本文:
私の認識では、当時のJijさんには大きく3つの課題がありました。1点目は他社の出願動向が把握できていない、2点目は出願はしているもののどこをノウハウ秘匿するかの検討が不十分、3点目は「Jij Cloud」というサービスの契約規約が把握できていませんでした。この3つの課題を抽出し、IPASの中で対応していこうとメンター陣で話し合いました。
まずは競合他社の分析を元に国内の特許を130件ほどピックアップさせていただき、その中から重要そうな特許をJijさんと分析しました。その結果、競合他社の特許権を踏んでいないことを把握しました。国内の文献中心でしたので、海外文献も調査会社に依頼しピックアップいただきました。いきなり全てを調査すると膨大な数になるので、一部をサンプリング調査し関連性の高いものをABCでランク付けして、Aにあたる技術からキーワードを抽出して、それに基づいて残りの部分もスクリーニングをかけて引っかかった数十件がどのようなものかをJijさんと把握しました。このような先行技術調査を踏まえると、Jijさんのどこが他社より優れていて、どこがまだ他社に取られていないのかが見えてくるので、それを踏まえてもう一度Jijiさんのビジネスモデル内容をヒアリングし、2つほど発明を発掘しました。

資料抜粋:
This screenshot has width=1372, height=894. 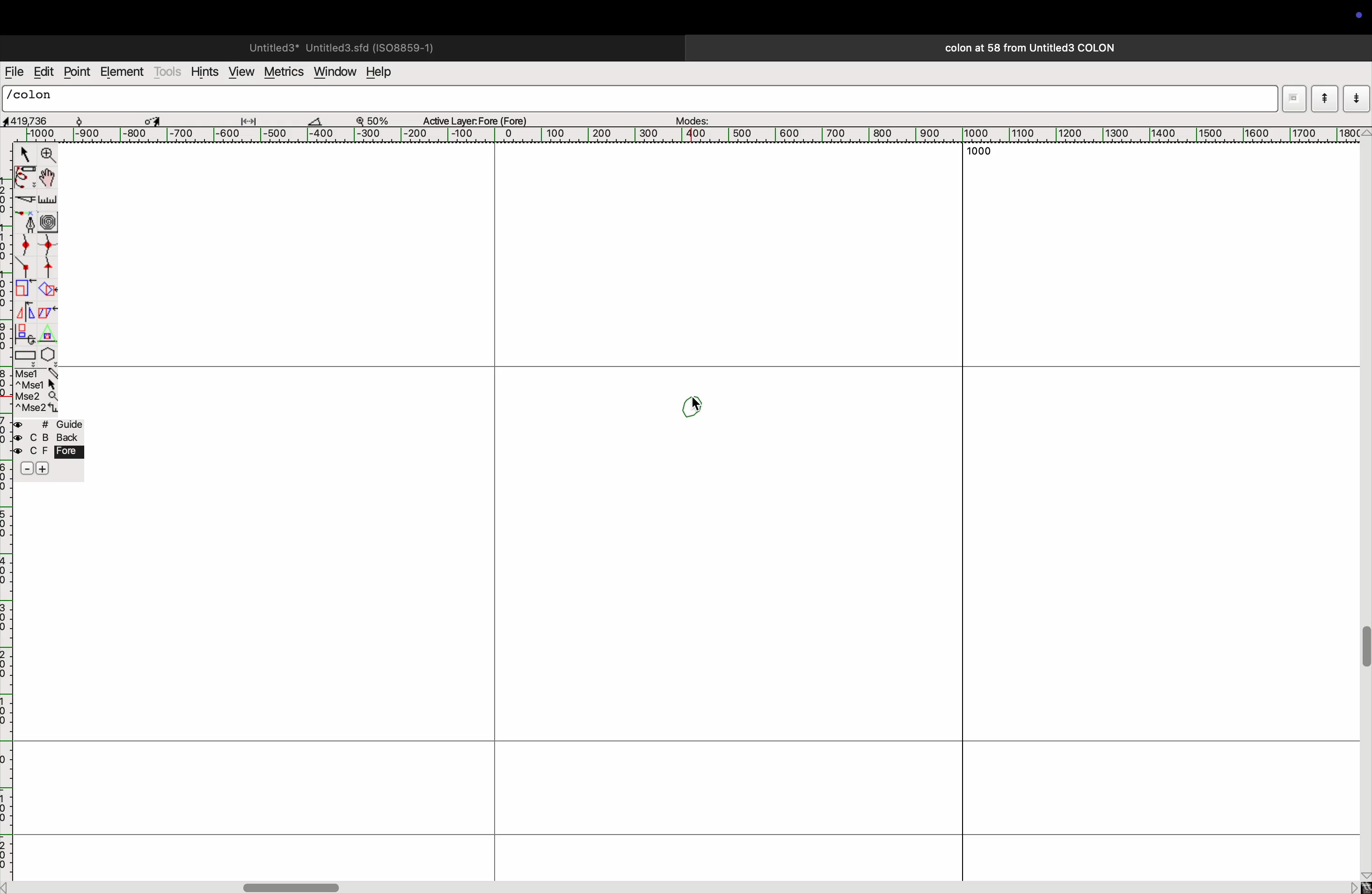 I want to click on fountain pen, so click(x=26, y=222).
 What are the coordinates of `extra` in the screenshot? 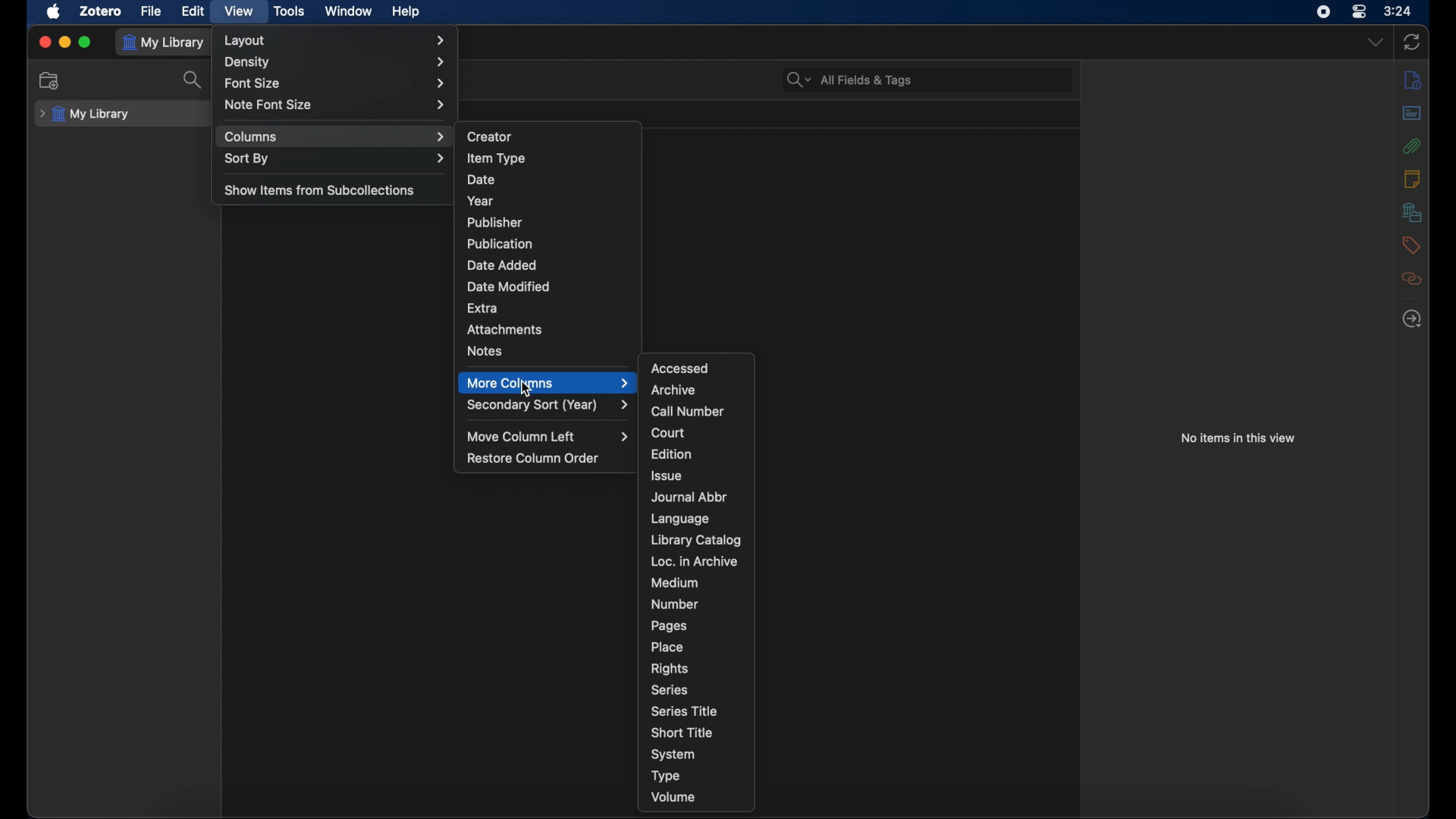 It's located at (483, 308).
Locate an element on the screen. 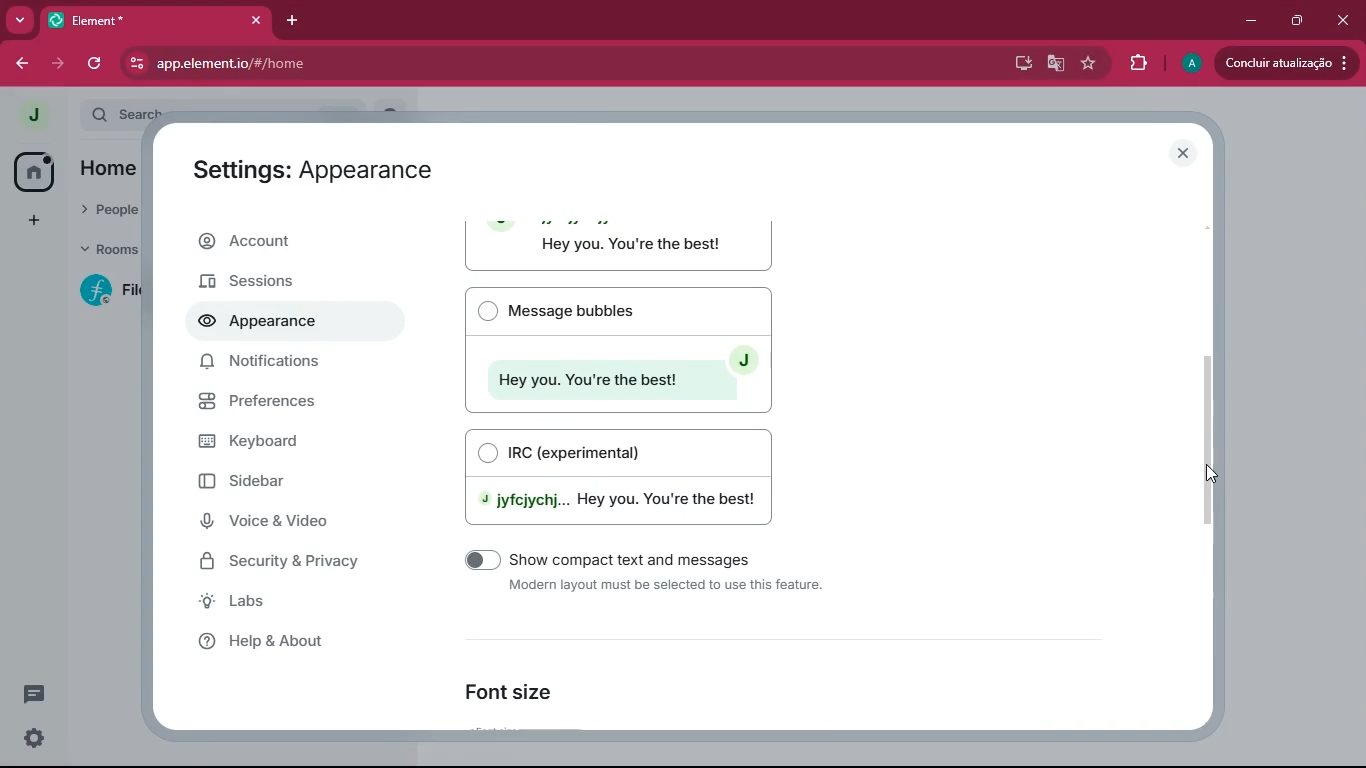  forward is located at coordinates (61, 65).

作業:
(A) 本文によると、競合他社の分析を元にピックアップされた国内の特許はおよそ何件ですか？
(B) 本文のうち、「まずは競合他社の分析を元に国」という語句を含むところから始まり、「2つほど発明を発掘しました。」で終わる部分をそのまま書き写してください。

回答:
(A) 130件ほどです。

(B)
まずは競合他社の分析を元に国内の特許を130件ほどピックアップさせていただき、その中から重要そうな特許をJijさんと分析しました。その結果、競合他社の特許権を踏んでいないことを把握しました。国内の文献中心でしたので、海外文献も調査会社に依頼しピックアップいただきました。いきなり全てを調査すると膨大な数になるので、一部をサンプリング調査し関連性の高いものをABCでランク付けして、Aにあたる技術からキーワードを抽出して、それに基づいて残りの部分もスクリーニングをかけて引っかかった数十件がどのようなものかをJijさんと把握しました。このような先行技術調査を踏まえると、Jijさんのどこが他社より優れていて、どこがまだ他社に取られていないのかが見えてくるので、それを踏まえてもう一度Jijiさんのビジネスモデル内容をヒアリングし、2つほど発明を発掘しました。